Selected text START

I am sure to grow old.
I cannot avoid aging.
I am sure to become sick.
I cannot avoid sickness.
I am sure to die.
I cannot avoid death.
All things dear and beloved to me
are subject to change and separation.
I am the owner of my actions;
I will become the heir of my actions.
- Anguttara Nikaya
Every now and then something happens that is pivotal in our lives by which we measure time, a marker event like 9/11, a marriage or divorce, a birth or death or a diagnosis such as cancer. I’ve divided time into pre-cancer and post-stem cell transplant for lymphoma. The time is marked not by age but by changes in my world. Pre-cancer mortality was a given intellectually but post diagnosis I knew it in my heart, head and gut.

Selected text END
Source material START

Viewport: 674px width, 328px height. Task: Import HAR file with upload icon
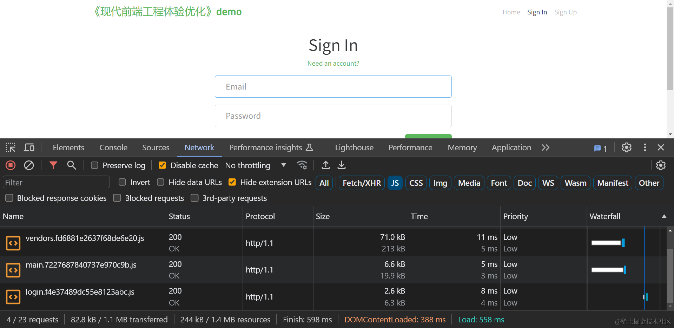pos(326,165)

Source material END
Source material START

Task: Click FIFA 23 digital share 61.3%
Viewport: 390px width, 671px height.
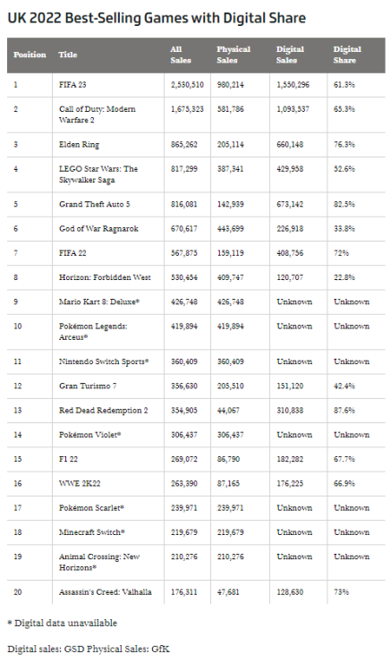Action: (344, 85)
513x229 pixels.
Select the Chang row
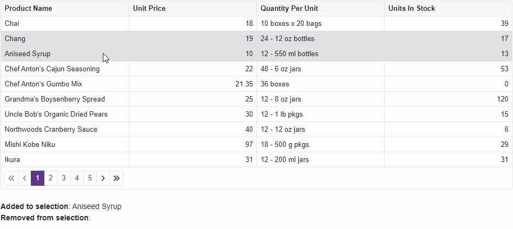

Source material END

→ **Required tasks**:
a: In the reflection on mortality and illness, translate the sentence "The time is marked not by age but by changes in my world." into Spanish.
b: In the reflection on mortality and illness, into which two periods has the writer divided time?
c: Continue the reflection on mortality and illness, beginning after its final sentence.

→ **Expected responses**:
a: El tiempo está marcado no por la edad, sino por los cambios en mi mundo.

b: Pre-cancer and post-stem cell transplant for lymphoma.

c:
Death became a part of my awareness and I could no longer delude myself into believing that illness and loss happened to others but not to me. These last few weeks, with the earthquake, tsunami, and radiation leaks in Japan as well as war in Libya, I am reminded of the universality of suffering and its pain. I am inspired by the courage and cooperation of the Japanese people and horrified by the hatreds and violence of war. It feels like the whole world is trembling. I ask myself daily, how am I living my life? What are my priorities? How am I putting mindfulness into action and what is possible to help others?
A favorite cartoon of mine is of two mice on an exercise wheel. One of the mice is shown peddling frantically and spinning around and around while the other is resting comfortably on the rim of his wheel with his legs dangling over it. The caption under him reads, “I’ve had an epiphany.”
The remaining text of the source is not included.